A groundbreaking artificial intelligence model named Delphi-2M has demonstrated the remarkable ability to forecast a person's risk of developing more than 1,000 different diseases throughout their lifetime. While not yet ready for clinical deployment, this innovation represents a significant leap toward predictive medicine that could transform how doctors approach patient care.
How Delphi-2M Works: Learning from Medical Histories
Developed by research teams at the European Molecular Biology Laboratory (EMBL) in Cambridge and the German Cancer Research Centre in Heidelberg, Delphi-2M takes inspiration from the same technology that powers advanced language models like ChatGPT. The research findings were officially published in the prestigious journal Nature on September 17th.
The model applies principles similar to large language models but adapts them for medical prediction. Instead of analyzing text patterns to predict the next word in a sentence, Delphi-2M analyzes sequences of medical diagnoses to forecast which conditions a patient might develop next. The crucial adaptation involved teaching the AI to account for the time between medical events, replacing the positional encoding used in language models with age-based encoding.
Training and Testing on Massive Health Datasets
The researchers trained Delphi-2M using comprehensive health data from 400,000 people in the UK Biobank, one of the world's most complete biological datasets. The model learned to recognize patterns in the timing and sequence of ICD-10 codes - the international medical shorthand doctors use to record diagnoses.
After initial training, the model underwent validation using data from an additional 100,000 people in the UK Biobank.
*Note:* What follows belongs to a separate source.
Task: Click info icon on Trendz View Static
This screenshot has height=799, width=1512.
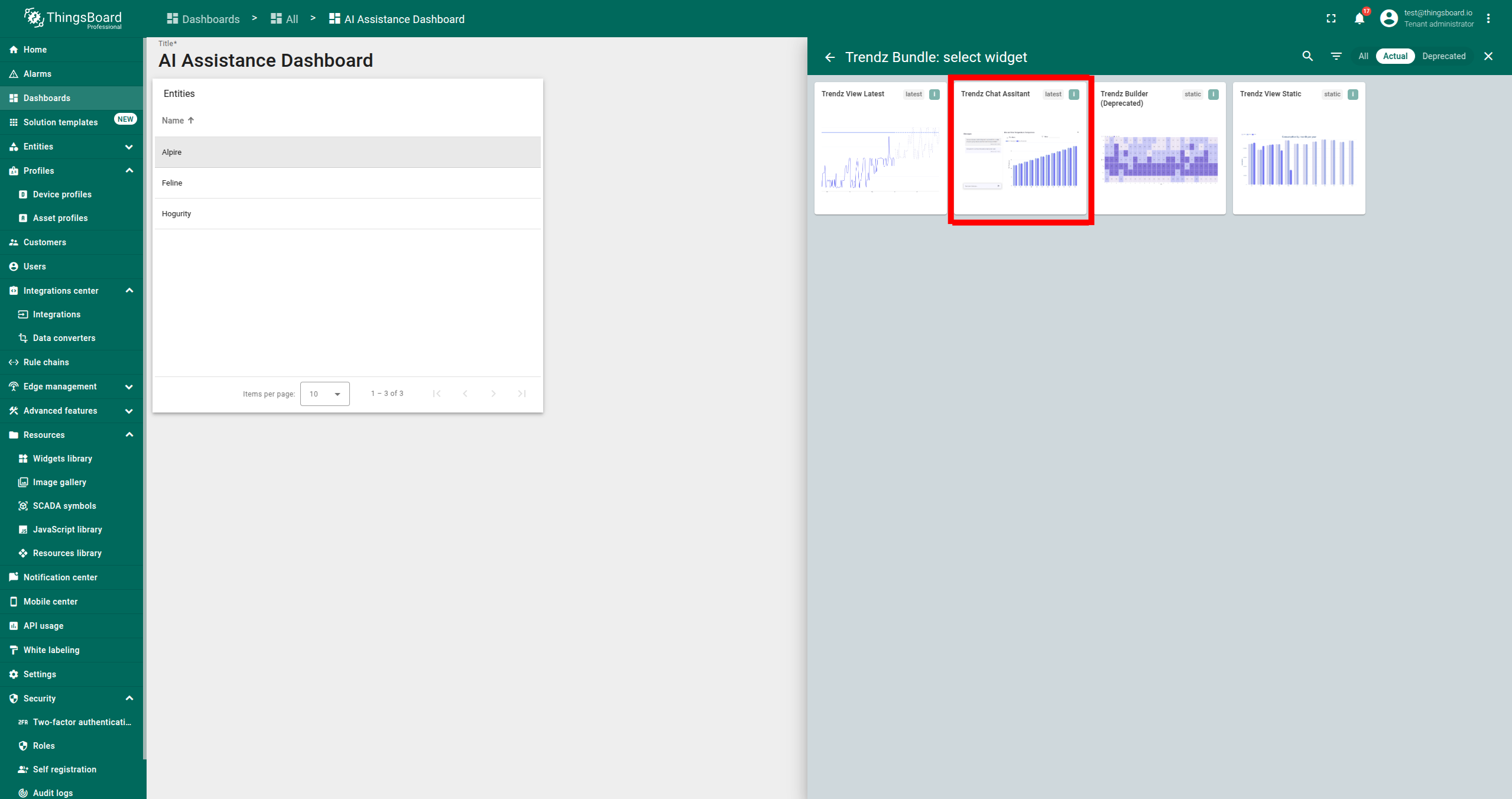Action: [x=1352, y=95]
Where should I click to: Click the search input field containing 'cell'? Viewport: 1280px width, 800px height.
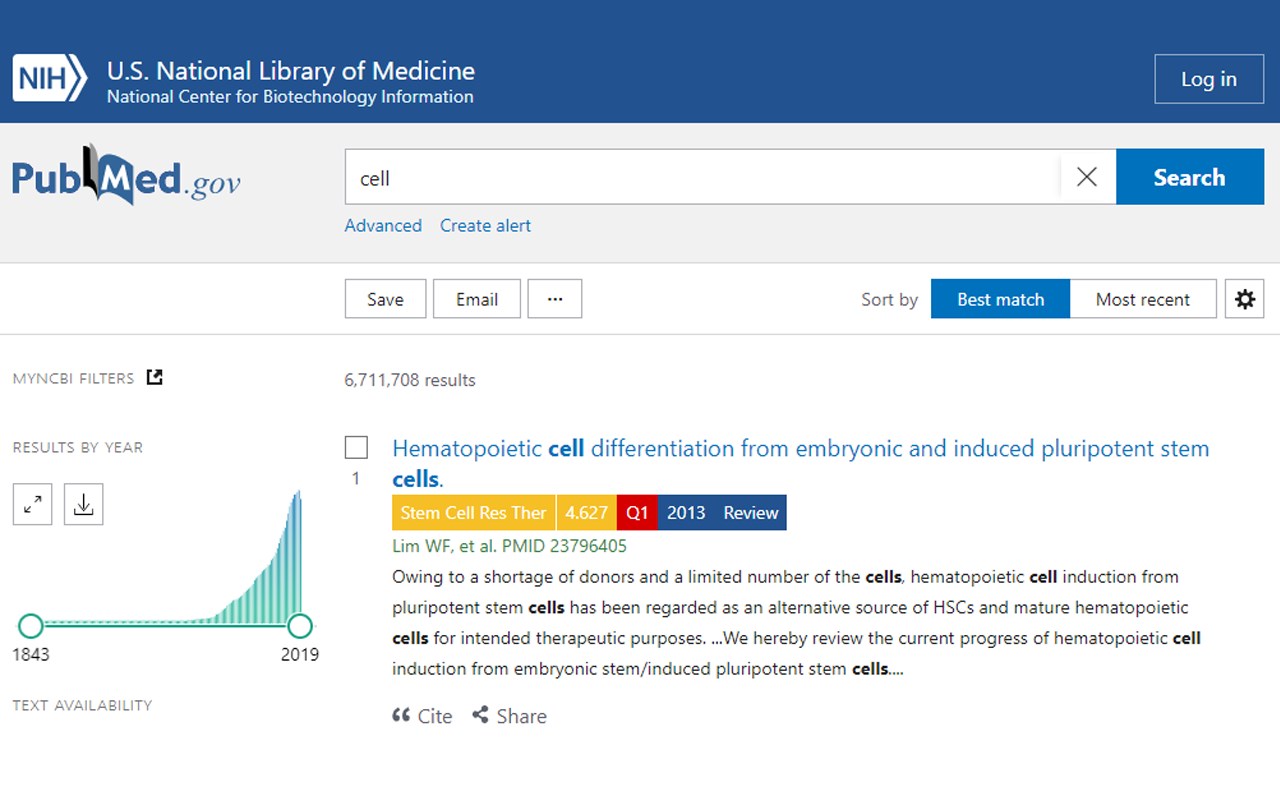[700, 177]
To ensure robustness, researchers further tested Delphi-2M on Danish health records, utilizing data from 1.9 million Danes dating back to 1978. This provided a more diverse and representative sample than the UK data alone.
Impressive Predictive Performance with Room for Improvement
Researchers measured the model's performance using AUC (area under the curve) metrics, where a score of 1 represents perfect prediction and 0.5 indicates random guessing. Delphi-2M achieved an average score of 0.76 for predicting diagnoses within five years using British data, with a slight decrease to 0.67 for Danish data.
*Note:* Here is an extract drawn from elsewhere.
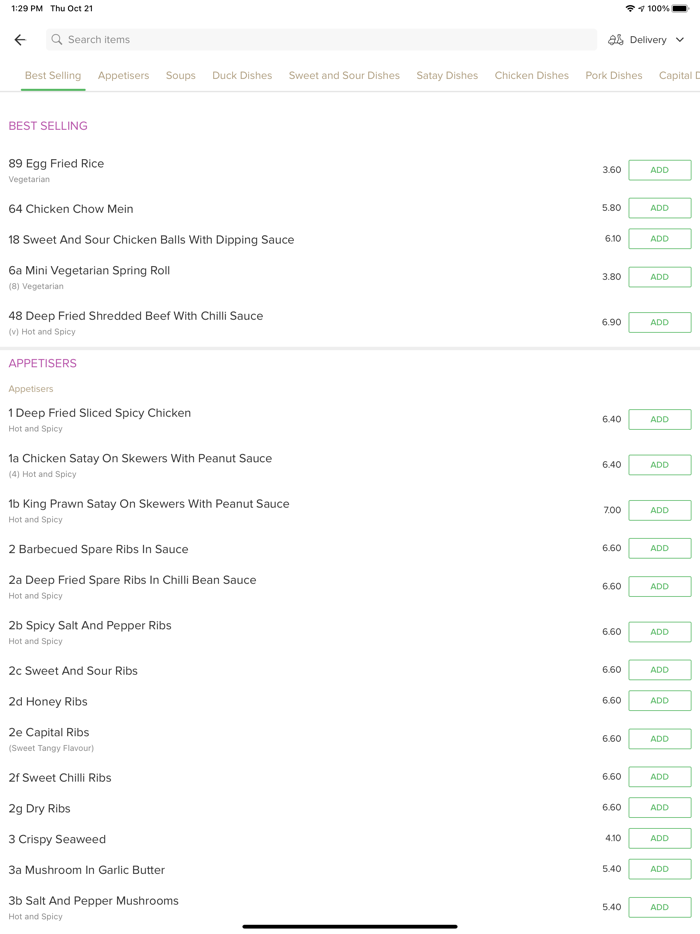
Task: Switch to the Appetisers tab
Action: (123, 75)
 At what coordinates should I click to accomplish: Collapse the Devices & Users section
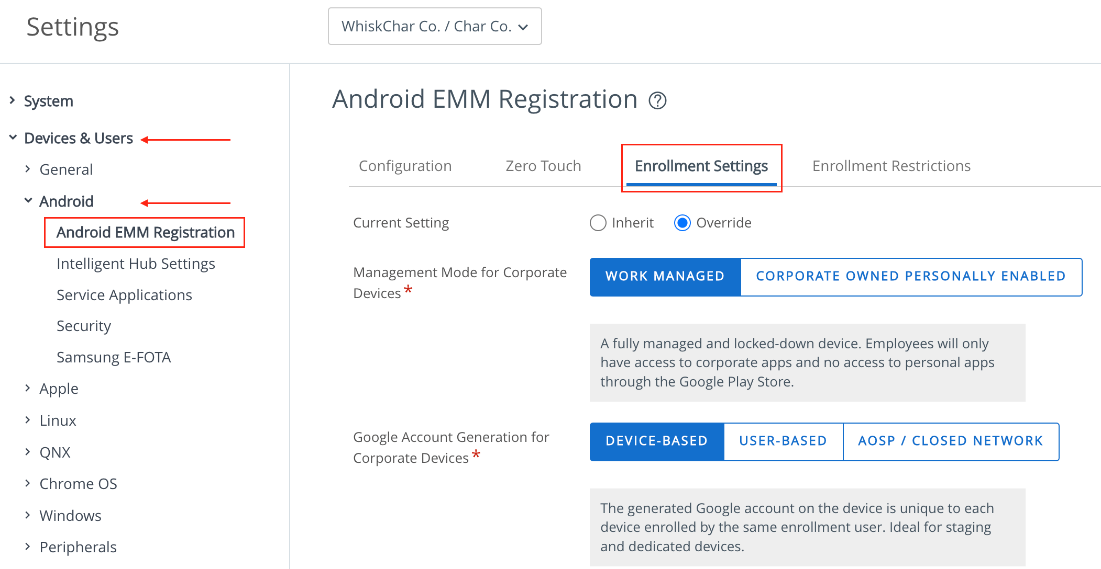13,138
The model proved particularly accurate at predicting conditions that typically follow specific previous diagnoses, such as death following sepsis. However, it struggled more with events caused by random external factors like viral infections. Predictably, accuracy diminished over longer timeframes, with the model scoring 0.7 when forecasting ten years into the future.
Future Applications and Ethical Considerations
Beyond helping identify high-risk patients, Delphi-2M could assist health authorities in allocating budgets for disease areas that may require additional funding in coming years. The model also offers valuable insights for biologists by revealing which conditions cluster together, potentially suggesting previously unexplored relationships between diseases.
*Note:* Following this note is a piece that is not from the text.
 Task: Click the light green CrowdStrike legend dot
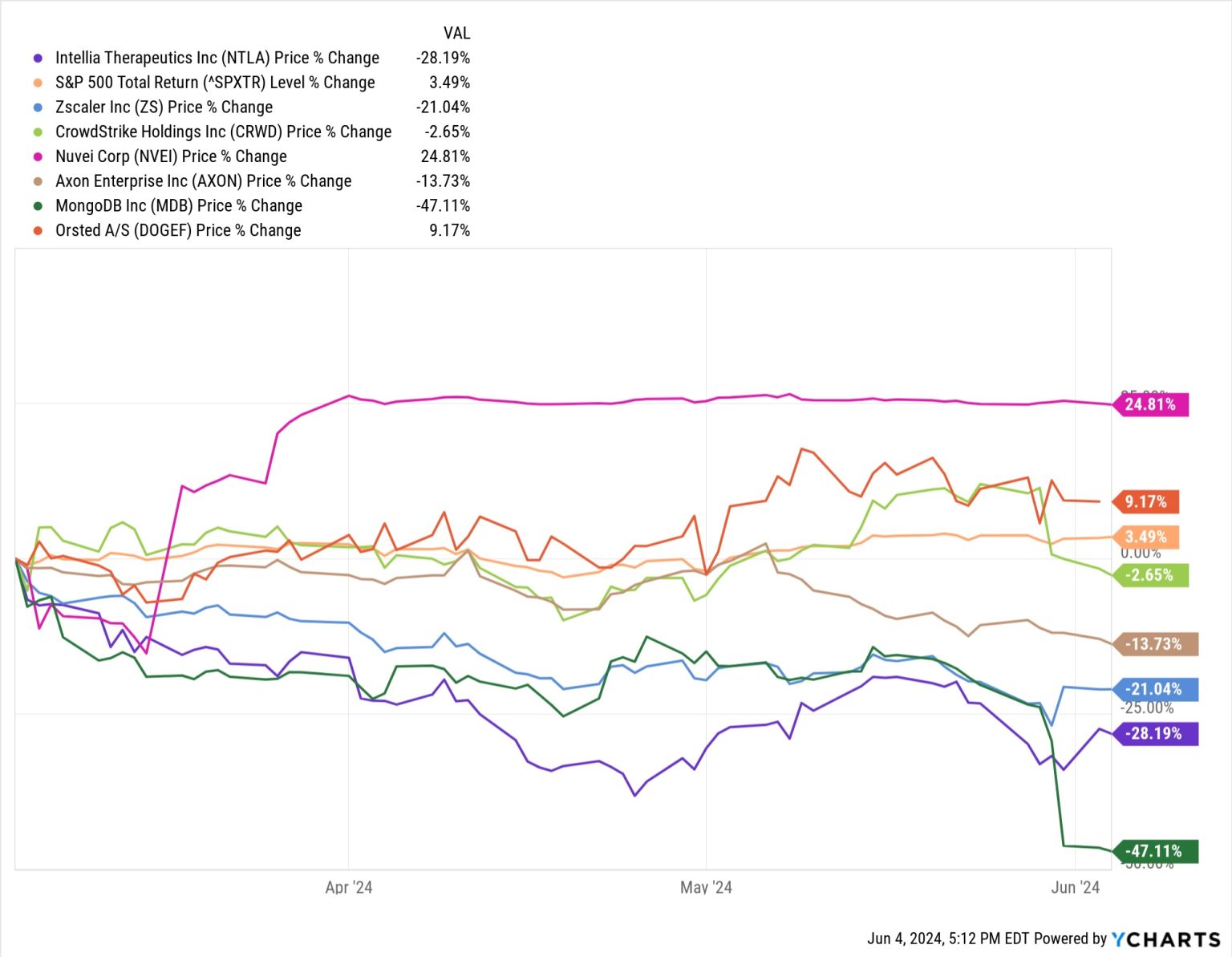(38, 132)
However, real-world clinical applications remain years away. Delphi-2M must undergo rigorous trials to determine whether it actually leads to better patient outcomes. The development team is already working on enhancements, including the ability to process more sophisticated data like medical images and genome sequences available in the UK Biobank.
Delphi-2M isn't the only AI health forecasting model in development. Competing systems include Foresight from King's College London and ETHOS from Harvard University, though the Foresight project faced temporary pauses due to data access concerns.
As geneticist Ewan Birney from EMBL enthusiastically noted about the potential of such AI models, "I'm like a kid in a candy shop." While patients won't immediately benefit from Delphi-2M in their doctor's offices, the technology represents an exciting frontier in preventive medicine that could ultimately transform healthcare delivery worldwide.